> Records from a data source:
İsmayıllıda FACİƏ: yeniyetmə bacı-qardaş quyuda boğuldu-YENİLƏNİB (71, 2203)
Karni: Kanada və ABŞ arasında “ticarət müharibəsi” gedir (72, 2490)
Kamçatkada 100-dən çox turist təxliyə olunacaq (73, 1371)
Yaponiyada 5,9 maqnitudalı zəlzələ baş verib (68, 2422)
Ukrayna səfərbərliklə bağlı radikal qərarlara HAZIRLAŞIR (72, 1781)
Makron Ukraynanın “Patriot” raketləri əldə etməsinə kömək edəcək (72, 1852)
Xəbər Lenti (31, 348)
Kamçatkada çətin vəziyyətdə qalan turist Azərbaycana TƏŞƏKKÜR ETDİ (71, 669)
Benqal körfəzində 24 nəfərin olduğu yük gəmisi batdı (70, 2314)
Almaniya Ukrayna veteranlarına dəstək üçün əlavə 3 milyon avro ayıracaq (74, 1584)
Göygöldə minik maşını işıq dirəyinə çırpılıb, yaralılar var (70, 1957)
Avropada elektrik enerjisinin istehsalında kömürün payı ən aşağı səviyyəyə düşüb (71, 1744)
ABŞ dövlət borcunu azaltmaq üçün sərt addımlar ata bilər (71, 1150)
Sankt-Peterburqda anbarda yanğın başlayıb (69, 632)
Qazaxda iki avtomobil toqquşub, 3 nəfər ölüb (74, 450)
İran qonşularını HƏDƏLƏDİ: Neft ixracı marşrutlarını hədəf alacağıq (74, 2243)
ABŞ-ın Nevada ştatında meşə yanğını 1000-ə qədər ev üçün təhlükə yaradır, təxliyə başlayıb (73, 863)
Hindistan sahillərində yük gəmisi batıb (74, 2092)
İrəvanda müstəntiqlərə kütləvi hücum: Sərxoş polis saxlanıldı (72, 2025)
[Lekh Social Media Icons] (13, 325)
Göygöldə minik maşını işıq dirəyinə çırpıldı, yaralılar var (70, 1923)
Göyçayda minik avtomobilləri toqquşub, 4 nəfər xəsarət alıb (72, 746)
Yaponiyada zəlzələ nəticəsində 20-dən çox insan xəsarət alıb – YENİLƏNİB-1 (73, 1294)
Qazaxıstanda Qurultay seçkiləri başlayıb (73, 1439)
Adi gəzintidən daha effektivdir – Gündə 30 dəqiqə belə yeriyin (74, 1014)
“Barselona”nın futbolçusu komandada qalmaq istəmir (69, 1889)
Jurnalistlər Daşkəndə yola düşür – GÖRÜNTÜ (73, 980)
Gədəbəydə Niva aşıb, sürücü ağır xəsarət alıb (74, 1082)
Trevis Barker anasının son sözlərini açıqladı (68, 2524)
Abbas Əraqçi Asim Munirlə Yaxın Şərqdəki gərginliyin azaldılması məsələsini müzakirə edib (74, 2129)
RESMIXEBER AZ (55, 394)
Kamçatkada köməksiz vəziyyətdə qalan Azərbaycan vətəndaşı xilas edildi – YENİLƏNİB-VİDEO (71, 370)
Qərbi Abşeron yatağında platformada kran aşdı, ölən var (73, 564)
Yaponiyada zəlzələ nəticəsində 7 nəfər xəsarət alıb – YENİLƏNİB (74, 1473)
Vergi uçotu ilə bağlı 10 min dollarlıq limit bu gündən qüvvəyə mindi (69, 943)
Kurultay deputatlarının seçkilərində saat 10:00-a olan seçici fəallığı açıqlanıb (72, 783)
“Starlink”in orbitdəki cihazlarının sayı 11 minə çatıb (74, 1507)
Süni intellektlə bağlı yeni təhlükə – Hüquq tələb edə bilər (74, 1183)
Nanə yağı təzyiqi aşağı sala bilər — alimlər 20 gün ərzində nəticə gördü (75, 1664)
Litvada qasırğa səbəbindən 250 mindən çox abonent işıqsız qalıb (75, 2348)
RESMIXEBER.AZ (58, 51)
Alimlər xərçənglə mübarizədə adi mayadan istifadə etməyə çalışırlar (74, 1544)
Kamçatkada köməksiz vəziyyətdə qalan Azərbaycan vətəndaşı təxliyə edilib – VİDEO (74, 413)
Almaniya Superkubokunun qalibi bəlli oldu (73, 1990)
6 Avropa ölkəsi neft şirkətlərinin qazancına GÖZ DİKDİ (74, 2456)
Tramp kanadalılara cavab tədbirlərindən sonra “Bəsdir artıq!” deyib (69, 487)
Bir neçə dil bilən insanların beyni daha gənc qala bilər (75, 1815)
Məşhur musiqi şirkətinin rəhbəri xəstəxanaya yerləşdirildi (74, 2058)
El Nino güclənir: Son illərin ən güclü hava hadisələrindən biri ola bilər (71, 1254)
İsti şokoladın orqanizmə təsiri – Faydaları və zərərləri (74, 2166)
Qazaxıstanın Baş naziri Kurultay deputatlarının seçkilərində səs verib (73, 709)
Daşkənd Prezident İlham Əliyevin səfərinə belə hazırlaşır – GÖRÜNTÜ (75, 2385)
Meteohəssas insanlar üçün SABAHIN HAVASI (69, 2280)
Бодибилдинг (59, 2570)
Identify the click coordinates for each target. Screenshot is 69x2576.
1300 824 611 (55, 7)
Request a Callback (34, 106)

...

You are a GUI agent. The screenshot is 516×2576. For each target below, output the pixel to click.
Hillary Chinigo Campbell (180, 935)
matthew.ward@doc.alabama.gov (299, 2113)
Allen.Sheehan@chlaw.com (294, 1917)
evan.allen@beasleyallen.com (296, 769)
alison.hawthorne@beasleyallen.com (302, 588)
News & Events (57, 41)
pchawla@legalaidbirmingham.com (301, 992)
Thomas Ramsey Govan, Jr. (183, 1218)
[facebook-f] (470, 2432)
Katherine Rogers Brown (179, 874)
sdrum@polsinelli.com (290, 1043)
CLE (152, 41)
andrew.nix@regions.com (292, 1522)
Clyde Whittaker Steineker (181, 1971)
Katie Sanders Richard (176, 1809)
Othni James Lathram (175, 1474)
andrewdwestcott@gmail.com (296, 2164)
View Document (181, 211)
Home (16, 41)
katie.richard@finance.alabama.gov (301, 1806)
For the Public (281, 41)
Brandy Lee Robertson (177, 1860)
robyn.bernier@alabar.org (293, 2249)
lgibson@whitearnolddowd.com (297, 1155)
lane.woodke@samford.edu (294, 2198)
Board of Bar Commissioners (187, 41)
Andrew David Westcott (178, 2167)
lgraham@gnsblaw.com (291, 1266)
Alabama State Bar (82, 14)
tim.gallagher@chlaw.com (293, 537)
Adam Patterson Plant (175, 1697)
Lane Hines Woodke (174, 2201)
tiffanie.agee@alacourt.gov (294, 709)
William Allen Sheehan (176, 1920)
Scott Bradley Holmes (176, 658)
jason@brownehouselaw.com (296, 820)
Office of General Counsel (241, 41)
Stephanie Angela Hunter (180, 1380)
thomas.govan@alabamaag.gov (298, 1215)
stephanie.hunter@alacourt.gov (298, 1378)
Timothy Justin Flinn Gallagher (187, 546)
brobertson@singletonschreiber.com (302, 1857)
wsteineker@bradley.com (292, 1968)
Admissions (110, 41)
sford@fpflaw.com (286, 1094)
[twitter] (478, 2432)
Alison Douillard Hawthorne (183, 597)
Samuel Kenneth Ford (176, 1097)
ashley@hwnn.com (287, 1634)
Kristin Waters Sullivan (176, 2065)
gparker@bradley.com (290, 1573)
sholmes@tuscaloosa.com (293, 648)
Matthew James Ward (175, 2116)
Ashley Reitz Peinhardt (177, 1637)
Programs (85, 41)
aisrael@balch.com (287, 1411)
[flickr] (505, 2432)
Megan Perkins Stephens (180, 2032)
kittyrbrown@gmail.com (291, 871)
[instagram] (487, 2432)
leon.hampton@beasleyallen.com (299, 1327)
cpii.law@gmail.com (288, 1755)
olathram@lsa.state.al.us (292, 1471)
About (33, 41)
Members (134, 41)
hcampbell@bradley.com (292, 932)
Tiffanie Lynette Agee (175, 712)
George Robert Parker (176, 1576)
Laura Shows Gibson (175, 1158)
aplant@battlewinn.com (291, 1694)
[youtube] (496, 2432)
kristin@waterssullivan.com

> EXERCISE OBJECTIVE:
Only the lines above starting with the one with "gparker@bradley.com (290, 1573)" and going through the one with "Members (134, 41)" are to be copied, word for word and with both ends kept.

> COMPLETED TASK:
gparker@bradley.com (290, 1573)
sholmes@tuscaloosa.com (293, 648)
Matthew James Ward (175, 2116)
Ashley Reitz Peinhardt (177, 1637)
Programs (85, 41)
aisrael@balch.com (287, 1411)
[flickr] (505, 2432)
Megan Perkins Stephens (180, 2032)
kittyrbrown@gmail.com (291, 871)
[instagram] (487, 2432)
leon.hampton@beasleyallen.com (299, 1327)
cpii.law@gmail.com (288, 1755)
olathram@lsa.state.al.us (292, 1471)
About (33, 41)
Members (134, 41)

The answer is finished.